Dataset records
______
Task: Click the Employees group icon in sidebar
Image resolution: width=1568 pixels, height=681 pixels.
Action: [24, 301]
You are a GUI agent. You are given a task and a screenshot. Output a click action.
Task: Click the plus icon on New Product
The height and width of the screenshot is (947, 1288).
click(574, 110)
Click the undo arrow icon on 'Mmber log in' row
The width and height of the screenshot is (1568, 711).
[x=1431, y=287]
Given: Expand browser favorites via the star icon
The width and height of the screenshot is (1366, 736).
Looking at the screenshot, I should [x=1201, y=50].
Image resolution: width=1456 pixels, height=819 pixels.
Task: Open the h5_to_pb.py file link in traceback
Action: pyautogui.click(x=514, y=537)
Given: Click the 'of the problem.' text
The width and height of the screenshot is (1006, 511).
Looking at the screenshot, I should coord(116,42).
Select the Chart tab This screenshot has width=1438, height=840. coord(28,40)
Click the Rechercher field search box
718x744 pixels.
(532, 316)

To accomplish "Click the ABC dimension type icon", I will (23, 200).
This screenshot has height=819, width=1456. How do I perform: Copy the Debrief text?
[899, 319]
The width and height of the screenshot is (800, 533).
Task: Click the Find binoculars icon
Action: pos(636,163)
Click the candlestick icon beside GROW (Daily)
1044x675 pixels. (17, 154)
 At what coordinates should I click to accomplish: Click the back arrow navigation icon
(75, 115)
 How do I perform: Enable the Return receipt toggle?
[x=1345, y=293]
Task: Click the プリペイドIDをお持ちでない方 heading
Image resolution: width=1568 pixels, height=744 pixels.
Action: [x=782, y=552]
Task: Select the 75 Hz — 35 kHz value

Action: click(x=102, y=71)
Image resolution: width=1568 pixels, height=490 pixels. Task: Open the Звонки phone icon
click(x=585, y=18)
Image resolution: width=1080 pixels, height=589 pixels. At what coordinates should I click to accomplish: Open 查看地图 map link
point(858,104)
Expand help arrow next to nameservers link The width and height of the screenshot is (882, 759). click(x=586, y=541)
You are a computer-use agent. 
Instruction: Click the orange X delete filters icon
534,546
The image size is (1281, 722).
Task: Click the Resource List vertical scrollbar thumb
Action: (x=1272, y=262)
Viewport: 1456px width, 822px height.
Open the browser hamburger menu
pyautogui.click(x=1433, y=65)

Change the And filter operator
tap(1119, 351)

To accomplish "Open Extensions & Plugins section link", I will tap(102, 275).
______
### Task to carry out
Please count the lines in the listing above that contain the word "accomplish". Give only the number.

### Exercise solution
4